**Activity**
Only one stretch of the data below is needed. Output the lines from the one with "checkbox label text" up to and including the one with "Task: Click the Mobirise app logo icon", exactly as they stand.

**Material for this exercise**
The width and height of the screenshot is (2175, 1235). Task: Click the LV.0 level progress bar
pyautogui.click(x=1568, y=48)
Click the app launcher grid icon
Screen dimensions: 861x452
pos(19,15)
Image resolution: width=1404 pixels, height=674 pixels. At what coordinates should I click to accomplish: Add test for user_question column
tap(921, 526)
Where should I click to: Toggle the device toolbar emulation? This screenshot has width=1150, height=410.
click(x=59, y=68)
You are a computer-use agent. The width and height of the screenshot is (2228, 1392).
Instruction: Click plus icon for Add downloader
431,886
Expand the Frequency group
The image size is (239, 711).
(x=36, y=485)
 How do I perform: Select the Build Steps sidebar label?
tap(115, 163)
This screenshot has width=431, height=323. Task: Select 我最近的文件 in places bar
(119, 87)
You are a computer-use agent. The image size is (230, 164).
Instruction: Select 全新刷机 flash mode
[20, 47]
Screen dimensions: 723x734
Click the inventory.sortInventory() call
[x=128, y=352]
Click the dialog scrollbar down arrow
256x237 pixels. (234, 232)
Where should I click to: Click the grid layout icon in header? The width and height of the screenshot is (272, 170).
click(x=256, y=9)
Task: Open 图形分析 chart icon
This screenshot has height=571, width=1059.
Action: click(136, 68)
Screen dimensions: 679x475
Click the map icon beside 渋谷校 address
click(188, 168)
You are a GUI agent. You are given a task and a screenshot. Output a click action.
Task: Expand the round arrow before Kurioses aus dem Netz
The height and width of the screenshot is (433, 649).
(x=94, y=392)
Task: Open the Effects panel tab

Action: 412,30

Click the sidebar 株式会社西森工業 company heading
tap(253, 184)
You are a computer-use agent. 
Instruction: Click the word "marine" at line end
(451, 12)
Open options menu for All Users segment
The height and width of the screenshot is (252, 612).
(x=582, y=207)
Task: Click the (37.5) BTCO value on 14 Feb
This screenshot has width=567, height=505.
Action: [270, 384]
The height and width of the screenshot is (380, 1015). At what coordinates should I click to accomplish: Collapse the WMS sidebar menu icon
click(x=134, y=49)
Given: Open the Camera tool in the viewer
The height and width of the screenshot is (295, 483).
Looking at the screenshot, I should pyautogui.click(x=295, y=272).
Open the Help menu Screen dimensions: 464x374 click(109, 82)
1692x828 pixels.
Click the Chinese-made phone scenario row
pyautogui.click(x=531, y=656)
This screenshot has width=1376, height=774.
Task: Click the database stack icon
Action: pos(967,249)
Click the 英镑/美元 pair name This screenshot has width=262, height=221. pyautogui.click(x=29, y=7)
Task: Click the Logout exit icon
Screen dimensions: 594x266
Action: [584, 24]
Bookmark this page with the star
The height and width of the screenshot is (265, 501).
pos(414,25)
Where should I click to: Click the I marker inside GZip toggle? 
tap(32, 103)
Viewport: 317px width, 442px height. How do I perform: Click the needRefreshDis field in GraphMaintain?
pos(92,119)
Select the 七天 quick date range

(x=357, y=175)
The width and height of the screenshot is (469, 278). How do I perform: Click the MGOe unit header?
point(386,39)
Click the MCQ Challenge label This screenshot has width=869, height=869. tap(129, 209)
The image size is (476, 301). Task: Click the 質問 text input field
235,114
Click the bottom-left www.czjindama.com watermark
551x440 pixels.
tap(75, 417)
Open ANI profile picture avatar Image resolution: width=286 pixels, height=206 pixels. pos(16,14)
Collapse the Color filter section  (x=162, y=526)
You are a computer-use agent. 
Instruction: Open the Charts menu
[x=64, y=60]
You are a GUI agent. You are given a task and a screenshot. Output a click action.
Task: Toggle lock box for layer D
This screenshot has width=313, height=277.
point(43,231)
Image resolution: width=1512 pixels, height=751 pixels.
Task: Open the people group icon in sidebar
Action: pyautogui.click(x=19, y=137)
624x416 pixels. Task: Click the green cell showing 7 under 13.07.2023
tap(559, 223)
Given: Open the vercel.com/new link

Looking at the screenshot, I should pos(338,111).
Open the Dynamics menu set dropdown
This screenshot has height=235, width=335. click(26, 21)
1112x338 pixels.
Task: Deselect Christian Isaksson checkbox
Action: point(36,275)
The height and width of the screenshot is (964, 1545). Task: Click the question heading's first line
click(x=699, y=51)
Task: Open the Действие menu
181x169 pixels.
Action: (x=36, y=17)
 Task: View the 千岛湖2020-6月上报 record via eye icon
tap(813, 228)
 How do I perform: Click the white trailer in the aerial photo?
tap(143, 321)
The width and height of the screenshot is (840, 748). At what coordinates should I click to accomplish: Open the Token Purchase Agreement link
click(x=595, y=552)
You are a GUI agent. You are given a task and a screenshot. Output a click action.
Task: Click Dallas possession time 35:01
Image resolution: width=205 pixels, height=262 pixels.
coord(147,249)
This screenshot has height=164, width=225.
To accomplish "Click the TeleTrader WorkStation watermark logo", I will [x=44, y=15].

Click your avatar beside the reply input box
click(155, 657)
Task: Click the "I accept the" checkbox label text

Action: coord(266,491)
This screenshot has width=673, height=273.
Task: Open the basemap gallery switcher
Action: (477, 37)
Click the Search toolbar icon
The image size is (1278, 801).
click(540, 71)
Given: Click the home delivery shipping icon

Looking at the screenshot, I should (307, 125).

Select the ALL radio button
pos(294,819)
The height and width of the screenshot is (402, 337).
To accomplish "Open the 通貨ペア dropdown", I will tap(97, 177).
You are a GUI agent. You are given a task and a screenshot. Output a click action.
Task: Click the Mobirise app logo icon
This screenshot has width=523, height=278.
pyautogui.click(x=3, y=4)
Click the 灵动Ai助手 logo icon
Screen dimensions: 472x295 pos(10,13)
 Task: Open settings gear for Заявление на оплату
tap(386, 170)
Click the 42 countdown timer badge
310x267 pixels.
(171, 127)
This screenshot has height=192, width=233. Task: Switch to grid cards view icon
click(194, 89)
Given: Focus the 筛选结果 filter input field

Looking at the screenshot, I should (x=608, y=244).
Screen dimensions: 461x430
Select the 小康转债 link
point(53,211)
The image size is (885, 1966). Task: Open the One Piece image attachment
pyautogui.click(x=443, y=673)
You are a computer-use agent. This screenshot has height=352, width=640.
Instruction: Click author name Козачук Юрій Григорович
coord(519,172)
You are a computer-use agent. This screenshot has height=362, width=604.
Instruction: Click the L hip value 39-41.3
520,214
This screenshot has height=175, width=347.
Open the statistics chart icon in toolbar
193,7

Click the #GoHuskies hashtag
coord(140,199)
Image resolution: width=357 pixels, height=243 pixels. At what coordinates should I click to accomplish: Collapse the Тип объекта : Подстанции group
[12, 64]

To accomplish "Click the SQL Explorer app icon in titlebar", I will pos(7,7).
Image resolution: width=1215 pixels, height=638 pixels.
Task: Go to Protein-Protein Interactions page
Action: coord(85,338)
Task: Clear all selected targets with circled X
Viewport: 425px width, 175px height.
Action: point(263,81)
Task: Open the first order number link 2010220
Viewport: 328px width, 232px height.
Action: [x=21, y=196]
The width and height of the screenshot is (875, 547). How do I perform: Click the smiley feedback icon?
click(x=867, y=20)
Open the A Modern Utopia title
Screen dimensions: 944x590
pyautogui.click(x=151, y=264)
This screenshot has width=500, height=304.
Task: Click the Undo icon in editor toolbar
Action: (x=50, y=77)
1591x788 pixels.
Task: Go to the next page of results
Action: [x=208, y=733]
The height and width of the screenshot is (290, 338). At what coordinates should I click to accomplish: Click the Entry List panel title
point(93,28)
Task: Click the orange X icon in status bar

**Result of this exercise**
Task: Click the "I accept the" checkbox label text

Action: coord(266,491)
This screenshot has width=673, height=273.
Task: Open the basemap gallery switcher
Action: (477, 37)
Click the Search toolbar icon
The image size is (1278, 801).
click(540, 71)
Given: Click the home delivery shipping icon

Looking at the screenshot, I should (307, 125).

Select the ALL radio button
pos(294,819)
The height and width of the screenshot is (402, 337).
To accomplish "Open the 通貨ペア dropdown", I will tap(97, 177).
You are a GUI agent. You are given a task and a screenshot. Output a click action.
Task: Click the Mobirise app logo icon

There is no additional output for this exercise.